The Importance of Drinking Ernest

In Europe then we thought of wine as something as healthy and normal as food and also as a great giver of happiness and well being and delight. Drinking wine was not a snobbism nor a sign of sophistication nor a cult; it was as natural as eating and to me as necessary, and I would not have thought of eating a meal without drinking either wine or cider or beer.

-Hemingway, A Moveable Feast

It wasn’t all whisky and absinthe for our earnest Ernest. Quite a writer, he pokes at our insides with simple suggestions and a loyalty to true characters as complex and human as you and I, wrote wine into his stories as seamlessly as he did fashion, pace, dialect, and weather. Considering that Hemingway was an avid believer in the editorial process- of tossing away draft after draft of all the things that one has to put down in ink before coming to a full understanding of what he has to say, it is worth mentioning the decent amount of attention he devoted toward the wine his characters sip- their origins, descriptions, and pairings. From the bottle of 1915 Bollinger Brut that the indulgent threesome in The Garden of Eden enjoy with “large firm grey caviar”, to the bottle of Chateauneuf du Pape shared with Ernest Walsh during a decadent lunch in A Moveable Feast, Hemingway makes no secret of his discerning palate and appreciation of the consumable.

Americans have a tendency to think of wine in relation to the grape it is made of. In the Old World, wine is usually identified by its place- implying something about the people and geography, earth, sun, and wind that together make the wine what it is. In A Moveable Feast Hemingway’s characters speak of the Alpine foothill wines of Aigle and Sion, “splendid white wine that was sort of a Muscadet”, Sancerre sipped with oysters and crabe Mexicaine, light and nutty manzanilla from the lowland near Cadiz called the Marismas, bottles of white from Macon, Pouilly-Fuisse, Cahors, and a Corsican wine that had “great authority and a low price”.

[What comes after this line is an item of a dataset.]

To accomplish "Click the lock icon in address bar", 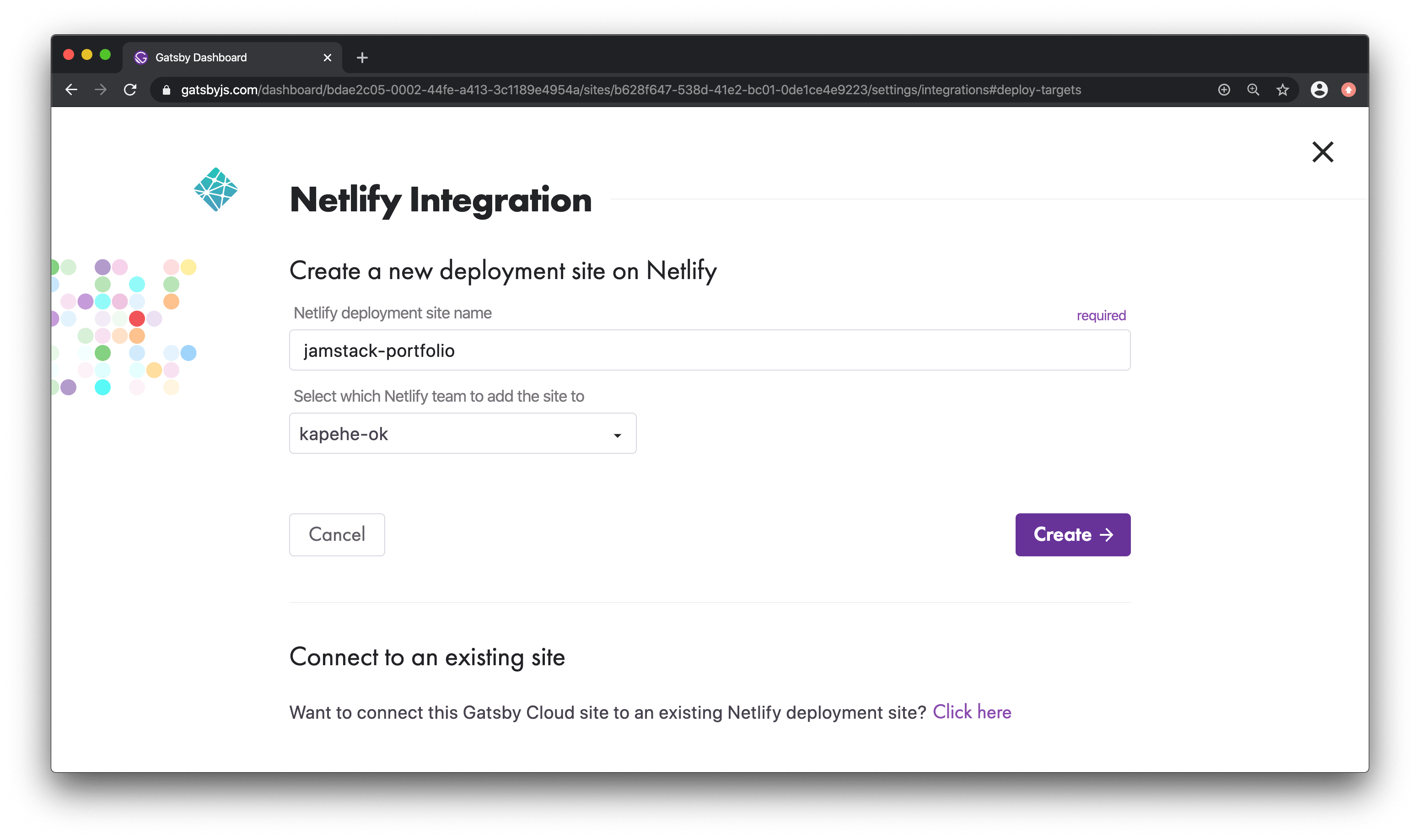I will pyautogui.click(x=167, y=90).
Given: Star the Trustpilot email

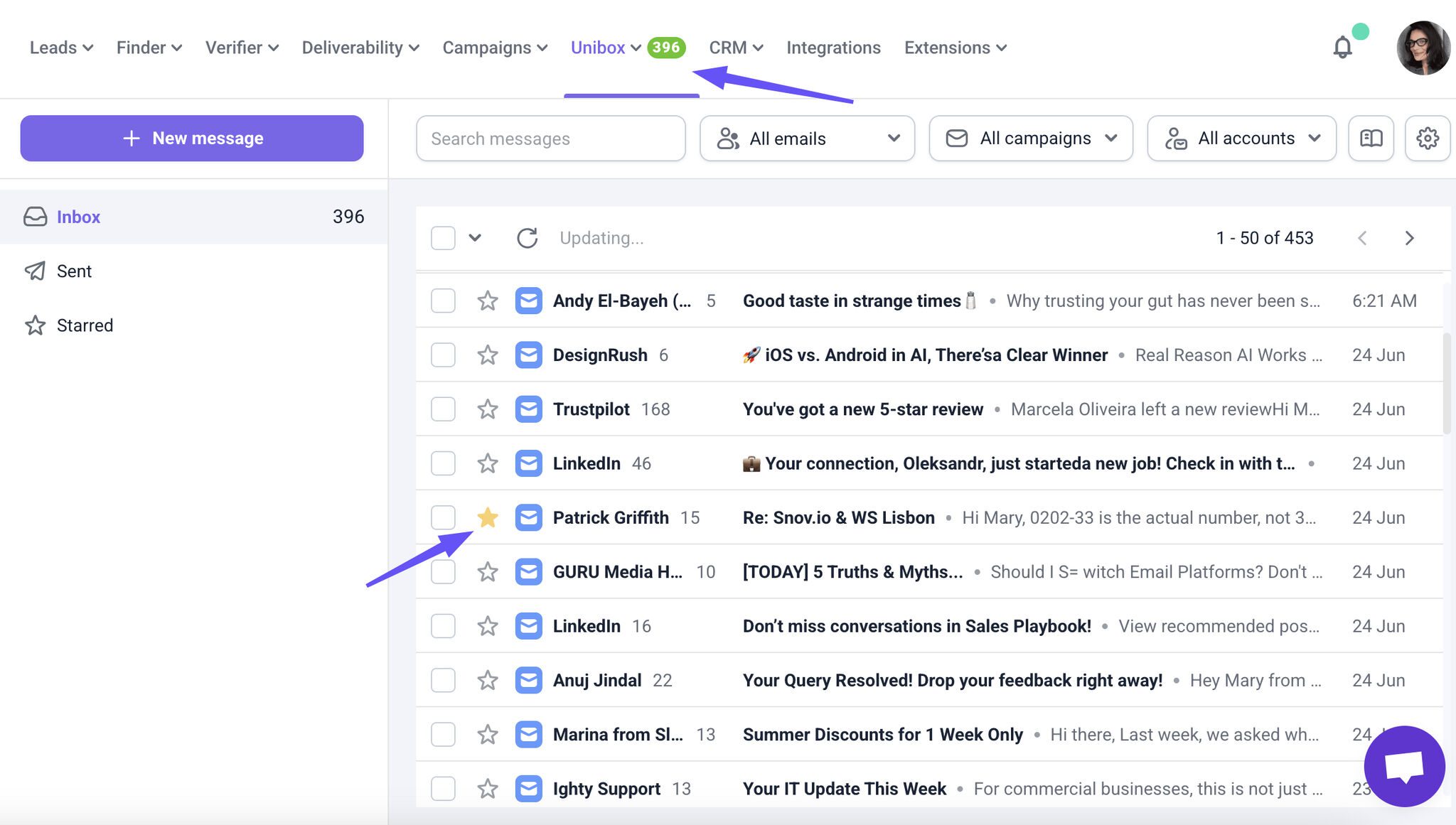Looking at the screenshot, I should pos(487,409).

And then there were the wines hardly identifiable by much more than their shade. In The Garden of Eden David and Catherine Bourne lunch on a meal typical of the area near Cannes where they were passing through- stuffed eggs, roast chicken, pickles, and fresh long bread with Savora mustard. With this “they drank rose”. Near the same area of the French Riviera, specifically the Grau du Roi, David Bourne worked long and hard to catch a strong-swimming bass. Later he grills it up and serves it with butter, celery remoulade, small radishes, home pickled mushrooms, and fried potatoes. It is paired with a local white wine. “It was a good, light, dry cheerful unknown white wine and the restaurant was proud of it”. Hemingway knew that sometimes a simple red, white, or rose would do. Like American midwest high school football heroes and Jersey fresh tomatoes, regional wines have long been a cornerstone of tradition and pride in wine-producing European towns. They were during Hemingway’s time as an adventuring expatriate, and like the enchanting vignettes he paints of another time and place, many of them untouched by the global market, still are.